Vos consignes: D'après le texte sur les troubles de la DFT, quelle capacité reste préservée chez une personne atteinte d'aphasie ?

Texte à lire:

═══

Dans certains cas les malades peuvent se négliger eux même, avec une perte d’hygiène corporelle et vestimentaire.
Les troubles du langage dans la DFT peuvent prendre différentes formes et affecter soit la syntaxe (sens des mots) soit la fluence :
- L’aphasie est une perte de parole se manifestant par des difficultés à prononcer les mots, une perte de vocabulaire voire, à des stades plus avancés, une incapacité totale à parler. La compréhension des mots est cependant préservée.
- La démence sémantique, dans laquelle c’est au contraire la compréhension qui est affectée et non la prononciation survient lorsque la région gauche du cerveau est plus atteinte. Les patients présentent alors une incapacité à nommer les objets (aphasie anomique) ou à reconnaitre les visages des proches (prosopagnosie).
D’autres troubles apparaissent par la suite en particulier une confusion, des perturbations de jugement, de planification avec une impossibilité pour le patient de réaliser des choses simples.

═══

Matériel fourni:
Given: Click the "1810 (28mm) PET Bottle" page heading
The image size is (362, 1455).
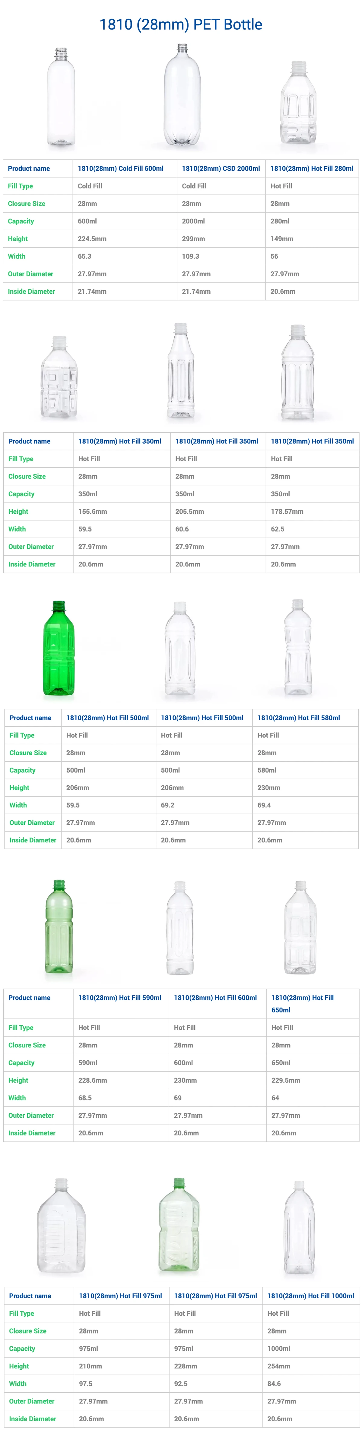Looking at the screenshot, I should pyautogui.click(x=181, y=24).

═══

Résultat ci-dessous: La compréhension des mots reste préservée.